Notebook

Loop Generation and Cache Blocking¶

Author: Ken Sible¶

The following module demonstrates loop generation and cache blocking (loop tiling).¶

NRPy+ Source Code for this module:¶

loop.py; [tutorial] The loop.py script will generate a single or nested loop of arbitrary dimension in C, and has support for cache blocking.

Table of Contents¶

$\label{toc}$

Step 1: Demonstrate Loop Generation
1. Step 1.a: Generate a simple, three-dimensional loop with specified options
2. Step 1.b: Generate a nested loop of arbitrary dimension with exact parameters
Step 2: Exercise (Loop Generation)
Step 3: Demonstrate Cache Blocking
Step 4: $\LaTeX$ PDF Output

Step 1: Demonstrate Loop Generation [Back to top]¶

$\label{generation}$

In the following section, we demonstrate single and nested loop generation in C using NRPy+.

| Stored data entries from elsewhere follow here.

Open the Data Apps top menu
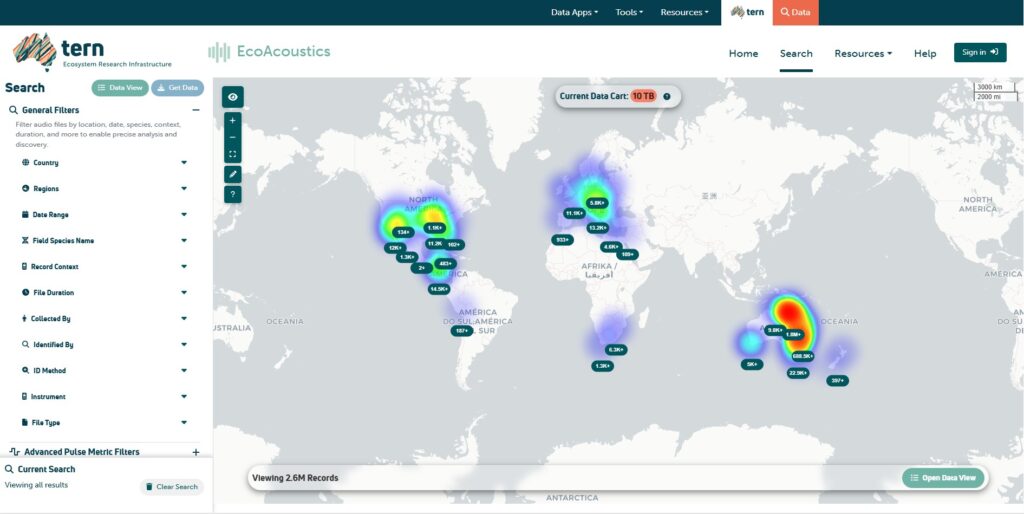1024x514 pixels. point(574,12)
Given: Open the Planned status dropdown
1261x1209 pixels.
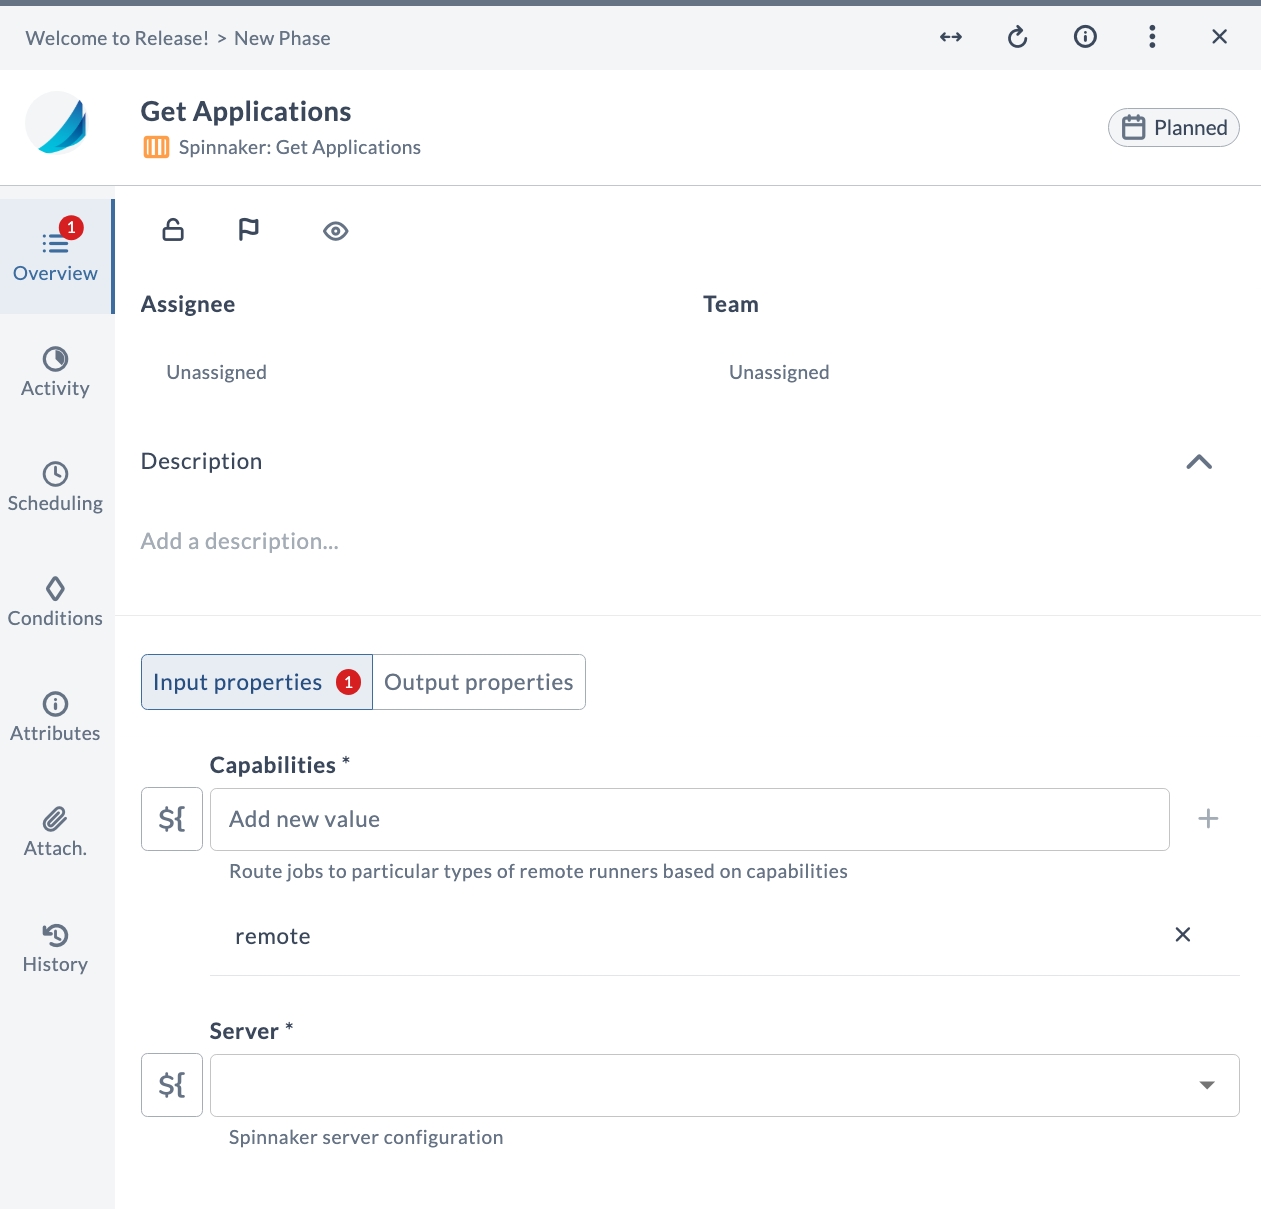Looking at the screenshot, I should tap(1173, 128).
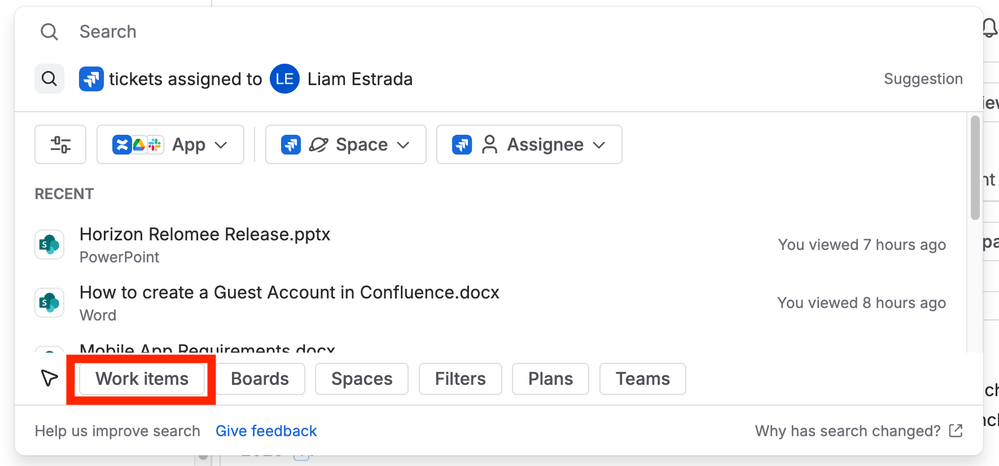Click the external link icon beside search changed
This screenshot has height=466, width=999.
956,431
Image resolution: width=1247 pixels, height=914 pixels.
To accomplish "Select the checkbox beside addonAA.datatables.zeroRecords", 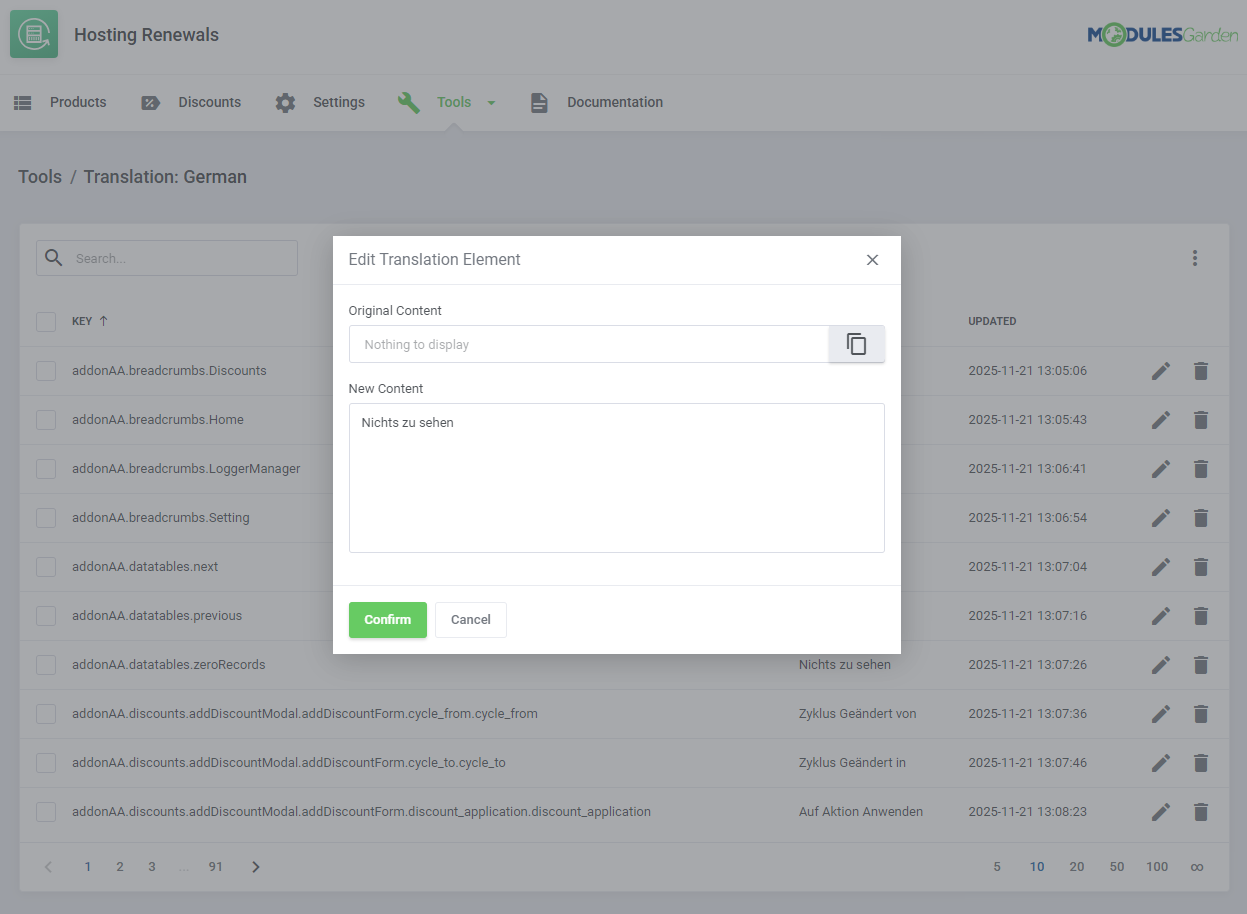I will [45, 664].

In loop.py, the following functions are implemented for loop generation:

loop(idx_var, lower_bound, upper_bound, increment, pragma, padding=" ", interior="", tile_size="")
- idx_var: index variable for the loop (idxvar[0] $\Rightarrow$ outermost loop, idxvar[N - 1] $\Rightarrow$ innermost loop)
- lower_bound: lower bound for idxvar or idxvar[i]
- upper_bound: upper bound for idxvar or idxvar[i]
- increment: increment for idxvar or idxvar[i]
- pragma: OpenMP pragma for idxvar or idxvar[i]
- padding: (optional) padding before a line (tab stop)
- interior: (optional) interior of the loop
- tile_size: (optional) tile size for cache blocking
simple_loop(options, interior)
- options: options for loop generation
- interior: interior of the loop

In [1]:

from loop import loop, simple_loop # Import NRPy+ module for loop generation

Step 1.a: `simple_loop()` [Back to top]¶

$\label{simple}$

The simple_loop() function will generate a simple loop in C (for use inside of a function) with specified options.

In [2]:

# 'AllPoints': loop over all points on a numerical grid, including ghost zones
print(simple_loop('AllPoints', '// <INTERIOR>'))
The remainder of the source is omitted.